Quoiqu’en disent certains, l’effet de serre est une réalité écologique contre laquelle il faut agir dès maintenant.
Agir contre l’effet de serre c’est limiter les emissions en CO2. Plus facile à dire qu’à faire surtout dans une société comme la notre.
Difficile en effet de ne plus se déplacer en voiture ou en avion, difficile encore de se passer d’électricité ou de biens industriels de consommation. Bref, il en faut de l’abnégation pour être écolo dans ces conditions !
Pourtant 47% des émissions de CO2 sont le fruit des ménages français.

Action Carbone propose de mesurer ses propres emissions de CO2 et se rendre compte que nos actions quotidiennes ont un impact plutôt flippant sur l’avenir de notre planète…
Et pour en limiter les impacts, Action Carbone propose de compenser ses émissions de CO2 par le financement de projets qui participent à la diminution de l’effet de serre. Cela s’appelle la “compensation volontaire”.

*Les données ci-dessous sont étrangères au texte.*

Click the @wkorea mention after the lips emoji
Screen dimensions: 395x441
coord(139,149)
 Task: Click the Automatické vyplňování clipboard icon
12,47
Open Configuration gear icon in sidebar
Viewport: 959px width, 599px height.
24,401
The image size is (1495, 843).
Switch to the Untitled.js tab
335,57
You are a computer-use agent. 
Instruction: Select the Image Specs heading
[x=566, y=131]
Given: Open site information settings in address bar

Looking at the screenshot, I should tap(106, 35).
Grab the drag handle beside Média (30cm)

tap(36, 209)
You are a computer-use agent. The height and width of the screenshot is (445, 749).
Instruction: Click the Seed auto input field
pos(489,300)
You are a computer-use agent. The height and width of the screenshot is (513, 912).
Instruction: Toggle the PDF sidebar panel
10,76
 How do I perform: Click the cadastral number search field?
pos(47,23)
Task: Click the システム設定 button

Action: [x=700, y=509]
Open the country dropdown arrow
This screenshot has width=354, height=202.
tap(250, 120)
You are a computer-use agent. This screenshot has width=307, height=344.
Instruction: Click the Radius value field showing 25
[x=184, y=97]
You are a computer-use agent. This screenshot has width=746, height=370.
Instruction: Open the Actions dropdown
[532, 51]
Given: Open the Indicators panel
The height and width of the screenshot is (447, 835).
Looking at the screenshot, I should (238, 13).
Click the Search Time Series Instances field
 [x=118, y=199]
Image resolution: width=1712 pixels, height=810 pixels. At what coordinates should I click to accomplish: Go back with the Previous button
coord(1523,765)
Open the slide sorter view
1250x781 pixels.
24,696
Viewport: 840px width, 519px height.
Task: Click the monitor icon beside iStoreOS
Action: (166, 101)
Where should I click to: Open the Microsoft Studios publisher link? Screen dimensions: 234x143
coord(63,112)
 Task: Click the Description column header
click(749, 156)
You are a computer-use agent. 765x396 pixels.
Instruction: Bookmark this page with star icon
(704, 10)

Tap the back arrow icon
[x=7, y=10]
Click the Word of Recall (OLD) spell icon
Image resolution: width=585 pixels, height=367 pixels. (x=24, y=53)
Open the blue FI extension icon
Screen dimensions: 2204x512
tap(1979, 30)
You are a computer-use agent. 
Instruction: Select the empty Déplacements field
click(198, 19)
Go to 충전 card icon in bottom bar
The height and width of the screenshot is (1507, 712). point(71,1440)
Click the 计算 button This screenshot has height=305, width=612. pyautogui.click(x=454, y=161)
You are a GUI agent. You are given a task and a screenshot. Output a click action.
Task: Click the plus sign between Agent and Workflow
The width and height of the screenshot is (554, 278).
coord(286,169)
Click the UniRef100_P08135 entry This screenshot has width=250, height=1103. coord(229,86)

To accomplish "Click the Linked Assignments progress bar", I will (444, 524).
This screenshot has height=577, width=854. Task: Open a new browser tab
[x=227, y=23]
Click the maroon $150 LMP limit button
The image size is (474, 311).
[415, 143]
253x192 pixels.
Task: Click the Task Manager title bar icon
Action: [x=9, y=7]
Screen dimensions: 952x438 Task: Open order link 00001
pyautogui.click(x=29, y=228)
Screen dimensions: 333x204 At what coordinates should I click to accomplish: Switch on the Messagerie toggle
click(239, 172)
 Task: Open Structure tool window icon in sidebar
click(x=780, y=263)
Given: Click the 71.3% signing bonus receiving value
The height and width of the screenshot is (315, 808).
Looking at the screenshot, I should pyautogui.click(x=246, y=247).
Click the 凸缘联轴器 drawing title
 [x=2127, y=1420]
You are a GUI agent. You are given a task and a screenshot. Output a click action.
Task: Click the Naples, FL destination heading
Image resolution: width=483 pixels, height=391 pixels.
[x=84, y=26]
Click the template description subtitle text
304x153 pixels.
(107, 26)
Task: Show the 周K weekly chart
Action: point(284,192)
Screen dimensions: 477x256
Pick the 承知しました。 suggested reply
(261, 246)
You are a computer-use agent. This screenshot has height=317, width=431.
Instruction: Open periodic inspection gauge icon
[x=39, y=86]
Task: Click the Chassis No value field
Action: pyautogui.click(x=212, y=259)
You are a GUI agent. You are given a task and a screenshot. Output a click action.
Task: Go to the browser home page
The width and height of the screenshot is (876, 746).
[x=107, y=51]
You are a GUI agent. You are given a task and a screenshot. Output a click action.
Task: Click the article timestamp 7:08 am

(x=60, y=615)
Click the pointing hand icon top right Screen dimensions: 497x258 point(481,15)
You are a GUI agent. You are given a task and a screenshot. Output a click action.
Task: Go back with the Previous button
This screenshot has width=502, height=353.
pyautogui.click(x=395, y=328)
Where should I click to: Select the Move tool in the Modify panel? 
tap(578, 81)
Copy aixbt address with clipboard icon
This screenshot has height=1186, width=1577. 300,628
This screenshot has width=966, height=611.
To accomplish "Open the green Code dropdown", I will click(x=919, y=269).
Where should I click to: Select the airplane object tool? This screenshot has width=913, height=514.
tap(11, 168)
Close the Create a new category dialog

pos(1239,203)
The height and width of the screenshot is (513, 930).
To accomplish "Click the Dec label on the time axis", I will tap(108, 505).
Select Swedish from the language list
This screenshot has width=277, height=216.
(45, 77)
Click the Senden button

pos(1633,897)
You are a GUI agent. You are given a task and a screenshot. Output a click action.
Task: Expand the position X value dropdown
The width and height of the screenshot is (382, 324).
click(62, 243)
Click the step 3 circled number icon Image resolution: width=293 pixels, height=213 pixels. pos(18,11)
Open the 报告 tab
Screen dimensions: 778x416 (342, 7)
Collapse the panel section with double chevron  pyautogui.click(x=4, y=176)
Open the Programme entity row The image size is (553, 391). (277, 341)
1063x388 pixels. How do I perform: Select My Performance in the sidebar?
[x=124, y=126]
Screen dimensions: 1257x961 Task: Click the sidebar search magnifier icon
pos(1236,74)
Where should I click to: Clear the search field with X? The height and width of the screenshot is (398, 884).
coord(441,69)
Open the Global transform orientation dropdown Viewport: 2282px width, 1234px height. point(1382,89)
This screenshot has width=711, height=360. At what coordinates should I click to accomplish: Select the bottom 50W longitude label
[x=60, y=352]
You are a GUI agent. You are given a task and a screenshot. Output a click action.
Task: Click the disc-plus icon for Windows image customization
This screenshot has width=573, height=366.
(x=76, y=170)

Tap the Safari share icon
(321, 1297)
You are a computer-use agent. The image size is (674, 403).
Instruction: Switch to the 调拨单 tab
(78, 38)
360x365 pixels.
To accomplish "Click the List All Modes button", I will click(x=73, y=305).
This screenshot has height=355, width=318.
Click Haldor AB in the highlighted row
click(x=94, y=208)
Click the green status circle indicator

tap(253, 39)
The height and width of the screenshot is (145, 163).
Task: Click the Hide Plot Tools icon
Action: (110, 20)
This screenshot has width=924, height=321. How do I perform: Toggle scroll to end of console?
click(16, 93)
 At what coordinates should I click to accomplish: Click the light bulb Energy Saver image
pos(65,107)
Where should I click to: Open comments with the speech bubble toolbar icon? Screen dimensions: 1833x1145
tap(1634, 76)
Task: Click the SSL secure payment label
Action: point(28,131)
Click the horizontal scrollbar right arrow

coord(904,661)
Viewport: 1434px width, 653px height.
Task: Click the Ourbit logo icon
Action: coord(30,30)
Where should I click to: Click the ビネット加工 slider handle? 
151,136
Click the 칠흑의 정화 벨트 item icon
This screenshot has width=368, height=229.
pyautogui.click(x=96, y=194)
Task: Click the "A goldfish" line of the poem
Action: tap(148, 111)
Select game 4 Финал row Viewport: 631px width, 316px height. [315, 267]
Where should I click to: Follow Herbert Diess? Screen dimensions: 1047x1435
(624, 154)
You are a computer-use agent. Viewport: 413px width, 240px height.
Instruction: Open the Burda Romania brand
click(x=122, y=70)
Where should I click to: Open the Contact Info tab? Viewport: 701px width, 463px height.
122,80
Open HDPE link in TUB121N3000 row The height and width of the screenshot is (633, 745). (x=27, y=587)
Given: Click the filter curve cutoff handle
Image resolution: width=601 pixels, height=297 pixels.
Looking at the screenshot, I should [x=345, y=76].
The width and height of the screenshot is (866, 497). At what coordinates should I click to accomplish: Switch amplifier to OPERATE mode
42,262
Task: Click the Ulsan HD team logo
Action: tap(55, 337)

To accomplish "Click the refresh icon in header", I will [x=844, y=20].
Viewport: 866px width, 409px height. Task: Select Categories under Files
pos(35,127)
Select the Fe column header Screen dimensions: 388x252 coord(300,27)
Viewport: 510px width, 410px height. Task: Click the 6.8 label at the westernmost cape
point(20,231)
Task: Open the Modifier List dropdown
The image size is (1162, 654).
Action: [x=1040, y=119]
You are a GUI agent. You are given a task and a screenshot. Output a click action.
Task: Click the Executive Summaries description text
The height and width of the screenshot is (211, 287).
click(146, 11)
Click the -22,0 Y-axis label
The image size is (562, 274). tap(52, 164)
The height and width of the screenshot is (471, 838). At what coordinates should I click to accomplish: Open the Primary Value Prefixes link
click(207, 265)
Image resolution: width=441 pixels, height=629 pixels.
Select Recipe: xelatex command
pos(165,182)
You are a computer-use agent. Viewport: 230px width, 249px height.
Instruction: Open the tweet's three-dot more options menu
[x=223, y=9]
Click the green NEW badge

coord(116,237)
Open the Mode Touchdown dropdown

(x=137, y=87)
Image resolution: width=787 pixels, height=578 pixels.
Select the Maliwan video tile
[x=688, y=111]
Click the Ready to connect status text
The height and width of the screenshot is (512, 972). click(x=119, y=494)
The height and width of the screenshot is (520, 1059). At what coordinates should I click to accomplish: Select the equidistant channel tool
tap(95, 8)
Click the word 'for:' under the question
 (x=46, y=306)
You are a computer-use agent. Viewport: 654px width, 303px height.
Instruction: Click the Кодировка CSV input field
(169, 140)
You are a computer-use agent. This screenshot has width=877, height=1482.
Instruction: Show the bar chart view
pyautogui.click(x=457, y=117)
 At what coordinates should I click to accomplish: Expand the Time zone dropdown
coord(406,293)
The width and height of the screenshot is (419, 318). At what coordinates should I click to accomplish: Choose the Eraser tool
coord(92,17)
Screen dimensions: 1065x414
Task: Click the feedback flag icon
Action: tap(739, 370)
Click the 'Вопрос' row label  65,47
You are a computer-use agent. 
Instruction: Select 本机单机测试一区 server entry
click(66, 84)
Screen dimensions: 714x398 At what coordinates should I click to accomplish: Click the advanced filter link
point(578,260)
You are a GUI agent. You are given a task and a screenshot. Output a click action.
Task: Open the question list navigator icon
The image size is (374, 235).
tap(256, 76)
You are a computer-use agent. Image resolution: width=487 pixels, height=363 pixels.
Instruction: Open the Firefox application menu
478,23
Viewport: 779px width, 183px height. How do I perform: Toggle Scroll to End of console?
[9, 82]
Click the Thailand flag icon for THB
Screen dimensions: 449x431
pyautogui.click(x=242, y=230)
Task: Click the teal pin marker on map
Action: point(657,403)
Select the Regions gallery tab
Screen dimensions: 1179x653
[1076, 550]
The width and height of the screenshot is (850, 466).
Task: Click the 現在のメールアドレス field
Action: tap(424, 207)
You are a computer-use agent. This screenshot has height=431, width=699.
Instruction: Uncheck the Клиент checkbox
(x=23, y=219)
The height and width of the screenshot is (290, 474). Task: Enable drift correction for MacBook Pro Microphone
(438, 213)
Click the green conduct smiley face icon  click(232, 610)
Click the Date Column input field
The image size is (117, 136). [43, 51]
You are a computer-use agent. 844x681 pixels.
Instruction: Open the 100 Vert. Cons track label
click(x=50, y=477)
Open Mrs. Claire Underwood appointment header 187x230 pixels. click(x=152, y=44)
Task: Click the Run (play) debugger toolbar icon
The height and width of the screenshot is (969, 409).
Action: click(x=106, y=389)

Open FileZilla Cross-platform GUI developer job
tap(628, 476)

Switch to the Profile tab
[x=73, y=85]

Bien sur en tant qu’écobo je ne peux que soutenir ce genre d’actions, mais au final je ne sais pas quoi en penser…
Quitte à financer des projets j’avoue que mes préférences vont vers les plus “concrets” d’entre-eux. Ainsi je pense être une bonne cible pour Action Carbone.
Mais d’un autre coté cette action déculpabilisante me gêne. Il ne faut pas seulement compenser les émissions de CO2 par des projets moins polluants mais il faut agir pour les diminuer !
C’est plus l’intitulé de l’action elle-même qui me gêne car à mon avis on ne participe pas à ce genre d’actions pour se déculpabiliser mais pour faire avancer les choses.

Grace au site j’apprend qu’un aller-retour Paris-Rome en avion se compense à hauteur de 14.65€ en soutien à un projet d’Action Carbone. Alors promis, même si j’essaye au maximum de privilégier le train, la prochaine fois que l’avion s’impose, je compenserai.

3 Responses to “Je compense, tu compenses…”

  1. seb  on October 19th, 2006

    "Compenser", c’était le thème d’un article du HS de Courrier International sur le réchauffement de la planète.
    On cherche à assumer différemment notre boulimie d’énergie. Et c’est un moindre mal, bien sûr! Mais la conclusion qui s’imposait était de toute évidence que la meilleure solution restait de se mettre au régime, i.e de changer nos habitudes et de revenir à des consommations raisonnées.
    De toutes façons, y’a un moment où on pourra plus faire semblant. Un exemple au hasard (enfin pas tout à fait) : aujourd’hui, la Chine c’est 20 millions de voitures, dans 20 ans c’est 300 millions !
    Et on est tous embarqués sur le même radeau…

  2. Blandine  on October 20th, 2006

    @ Seb: pas sur le même radeau… mais bien la même galère !

  3. Seb  on October 20th, 2006

    Oui mais la galère est robuste alors que le radeau prend l’eau.